Судя по источникам, это первый случай, когда греческие наемники подрядились служить фракийскому царю. Причина этого шага объясняется тем, что «…наступила зима, и желающим отплыть домой нельзя этого сделать, а прожить в дружественной стране невозможно, раз необходимо за все платить, пребывать же и питаться во вражеской стране гораздо безопаснее вместе с Севтомом, чем без него. А если при всех этих благах еще будет выдаваться жалованье, то это надо считать чистой находкой». Все это верно, но не исключает объяснения Диодора, который утверждает, что «большинство из них, числом более 5 тысяч, привыкло вести жизнь профессиональных воинов». Хотя немало из них отправилось домой, а почти восемьсот пошли за Неоном в Херсонес, воины большей частью приобрели корпоративную психологию, предпочитали держаться вместе и продолжать заниматься военным ремеслом.

Севтом II хотел вернуть с их помощью царство предков, которое утратил его отец. Фактически война велась скотоводами методами пограничной войны в древности: наиболее пострадавшие племена сдавались и признавали Севтома верховным вождем. В конце первого месяца Гераклид, греческий агент Севтома, вернулся с вырученной суммой от продажи в цивилизованных землях добычи наемников. Но ее хватило лишь на двадцатидневное жалованье, и это вызвало много недовольства. Севтом также выделил несколько обещанных пар волов, но обошел вопрос о земле на побережье Мраморного моря.
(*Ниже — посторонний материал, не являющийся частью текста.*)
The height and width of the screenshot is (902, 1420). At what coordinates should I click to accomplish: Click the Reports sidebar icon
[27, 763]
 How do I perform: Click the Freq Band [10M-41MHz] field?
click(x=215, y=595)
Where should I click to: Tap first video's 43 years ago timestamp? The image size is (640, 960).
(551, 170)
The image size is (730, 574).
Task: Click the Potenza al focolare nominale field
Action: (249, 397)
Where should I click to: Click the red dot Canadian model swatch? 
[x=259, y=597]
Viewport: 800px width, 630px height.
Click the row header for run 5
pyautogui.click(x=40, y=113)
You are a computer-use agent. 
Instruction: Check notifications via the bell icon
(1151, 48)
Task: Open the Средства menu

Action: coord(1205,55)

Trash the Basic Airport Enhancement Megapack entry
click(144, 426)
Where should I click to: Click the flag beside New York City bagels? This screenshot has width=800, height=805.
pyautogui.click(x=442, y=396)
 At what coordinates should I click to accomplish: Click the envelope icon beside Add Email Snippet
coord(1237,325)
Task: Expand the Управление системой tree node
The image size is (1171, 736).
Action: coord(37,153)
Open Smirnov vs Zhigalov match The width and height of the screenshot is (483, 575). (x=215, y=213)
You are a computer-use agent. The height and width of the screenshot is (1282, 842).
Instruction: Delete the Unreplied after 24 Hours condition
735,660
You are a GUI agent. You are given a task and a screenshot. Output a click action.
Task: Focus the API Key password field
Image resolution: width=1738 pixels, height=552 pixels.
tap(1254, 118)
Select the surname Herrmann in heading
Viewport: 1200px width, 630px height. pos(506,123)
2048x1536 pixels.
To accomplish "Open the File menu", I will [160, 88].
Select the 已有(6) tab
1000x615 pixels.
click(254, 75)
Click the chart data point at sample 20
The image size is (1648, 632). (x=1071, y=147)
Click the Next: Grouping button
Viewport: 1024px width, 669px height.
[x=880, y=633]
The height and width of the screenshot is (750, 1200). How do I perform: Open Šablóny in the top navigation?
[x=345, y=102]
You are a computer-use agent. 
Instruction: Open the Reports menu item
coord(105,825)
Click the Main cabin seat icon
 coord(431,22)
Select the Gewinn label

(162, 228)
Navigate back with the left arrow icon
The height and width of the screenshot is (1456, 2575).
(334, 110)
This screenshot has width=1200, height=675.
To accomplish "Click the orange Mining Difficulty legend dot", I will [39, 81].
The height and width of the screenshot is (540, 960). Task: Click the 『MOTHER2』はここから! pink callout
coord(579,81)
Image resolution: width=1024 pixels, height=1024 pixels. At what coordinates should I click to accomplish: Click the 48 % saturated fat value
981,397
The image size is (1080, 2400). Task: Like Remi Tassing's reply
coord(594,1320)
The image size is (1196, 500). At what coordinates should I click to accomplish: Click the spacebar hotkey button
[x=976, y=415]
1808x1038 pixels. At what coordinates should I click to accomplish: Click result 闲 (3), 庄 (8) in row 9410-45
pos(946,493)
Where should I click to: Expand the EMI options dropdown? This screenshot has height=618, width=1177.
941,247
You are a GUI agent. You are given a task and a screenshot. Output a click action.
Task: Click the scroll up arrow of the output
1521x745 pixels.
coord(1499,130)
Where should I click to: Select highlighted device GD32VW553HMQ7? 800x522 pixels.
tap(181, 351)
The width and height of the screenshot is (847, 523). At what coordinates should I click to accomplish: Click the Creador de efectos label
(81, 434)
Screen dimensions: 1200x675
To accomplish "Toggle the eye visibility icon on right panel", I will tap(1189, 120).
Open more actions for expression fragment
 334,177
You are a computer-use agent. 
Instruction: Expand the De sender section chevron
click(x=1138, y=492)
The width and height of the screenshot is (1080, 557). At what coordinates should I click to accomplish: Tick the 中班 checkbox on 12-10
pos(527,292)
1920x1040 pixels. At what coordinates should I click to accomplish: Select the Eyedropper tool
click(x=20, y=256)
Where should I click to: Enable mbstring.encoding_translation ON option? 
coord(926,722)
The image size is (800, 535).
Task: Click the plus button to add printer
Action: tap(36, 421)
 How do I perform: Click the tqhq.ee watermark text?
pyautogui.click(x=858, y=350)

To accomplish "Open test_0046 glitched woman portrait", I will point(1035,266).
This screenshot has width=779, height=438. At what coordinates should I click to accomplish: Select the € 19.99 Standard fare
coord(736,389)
Как раз в тот момент, когда усиливалось отчуждение между Севтомом и наемниками, из Спарты прибыли два посла, чтобы принять их на службу Фиброну для борьбы против Тиссаферна за обычную плату дарик в месяц. (Потому что Спарта наконец решила воевать с Персией и послала Фиброна с довольно незначительными силами освобождать греков Малой Азии от персидского господства.) Севтом был рад возможности избавиться от кирян, поскольку они выполнили свое предназначение и стоили слишком дорого. Он предложил Ксенофонту остаться при нем с тысячей воинов, но предложение не было принято. Ксенофонту удалось даже (при помощи послов из Спарты) убедить Севтома выплатить все, что он был должен. Так как у фракийского царя было всего лишь 1 талант наличных денег, он дал в счет своего долга в 30 талантов 600 быков, 4 тысячи овец и 120 пленников. С этими доходами и авансом со стороны спартанцев киряне пересекли Азию и совершили марш в Пергам, занимаясь, по возможности, грабежами. Это было первое большое войско греческих гоплитов, служившее наемниками Спарты.

Глава 6

ГРЕЧЕСКИЕ НАЕМНИКИ ДО АНТАЛКИДОВА МИРА

1. На службе Спарте

Состав армии, которой командовал Фиброн (весна 399 г. до н. э.), поразительно похож на состав войска, которое привел в 424 г. до н. э. во Фракию Брасид, в то время как разница в соотношении между ними показывает перемену, происшедшую в методах ведения войны. Например:


Разница между двумя армиями заключается в том, что Брасид собирал своих союзников за плату как наемников. Фиброну, видимо, предоставили свободу действий в наборе его контингента, но воины находились на самостоятельном обеспечении, за исключением афинской кавалерии.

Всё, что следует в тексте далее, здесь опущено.